Personal information
- Full name: Stella Rae Campbell
- Born: 15 June 2002 (age 24)
- Batting: Right-handed
- Bowling: Right-arm medium
- Role: Bowler

International information
- National side: Australia;
- Only Test (cap 178): 30 September 2021 v India
- Only ODI (cap 146): 26 September 2021 v India

Domestic team information
- 2019/20–2022/23: Sydney Sixers
- 2019/20–present: New South Wales
- 2023/24–present: Perth Scorchers

Career statistics
| Competition | WTest | WODI | WLA | WT20 |
| Matches | 1 | 1 | 30 | 56 |
| Runs scored | 0 | 0 | 30 | 25 |
| Batting average | – | – | – | 9.50 |
| 100s/50s | 0/0 | 0/0 | 0/0 | 0/0 |
| Top score | 0* | 0* | 7* | 12 |
| Balls bowled | 108 | 54 | 1,052 | 642 |
| Wickets | 2 | 1 | 29 | 24 |
| Bowling average | 33.00 | 41.00 | 33.03 | 31.46 |
| 5 wickets in innings | 0 | 0 | 1 | 0 |
| 10 wickets in match | 0 | 0 | 0 | 0 |
| Best bowling | 2/47 | 1/41 | 7/25 | 3/32 |
| Catches/stumpings | –/– | –/– | 3/– | 4/– |
- Source: CricketArchive, 12 January 2022

= Stella Campbell =

Australian cricketer

Stella Rae Campbell (born 15 June 2002) is an Australian cricketer who plays as a right-arm medium bowler and right-handed batter for the New South Wales Breakers in the Women's National Cricket League (WNCL) and the Perth Scorchers in the Women's Big Bash League (WBBL). Campbell made her debut in the 2019–20 Women's Big Bash League season, for Sydney Sixers, playing in thirteen matches. In September 2020, she re-signed for the Sydney Sixers for the 2020 tournament.

In August 2021, Campbell was named in Australia's squad for their series against India, which included a one-off day/night Test match as part of the tour. Campbell made her Women's One Day International (WODI) debut on 26 September 2021, for Australia against India. Campbell made her Test debut on 30 September 2021, also for Australia against India.

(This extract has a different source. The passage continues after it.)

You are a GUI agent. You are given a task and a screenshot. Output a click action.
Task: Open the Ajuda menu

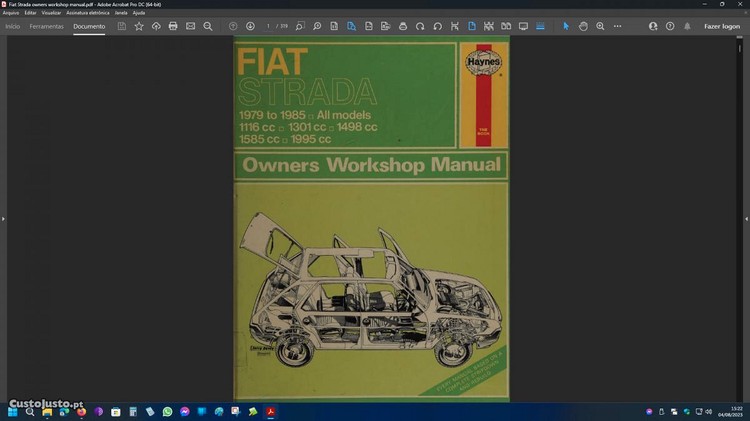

In January 2022, Campbell was named in Australia's A squad for their series against England A, with the matches being played alongside the Women's Ashes. Later the same month, Campbell was added to Australia's main squad ahead of the one-off Ashes Test match, following an injury to Tayla Vlaeminck.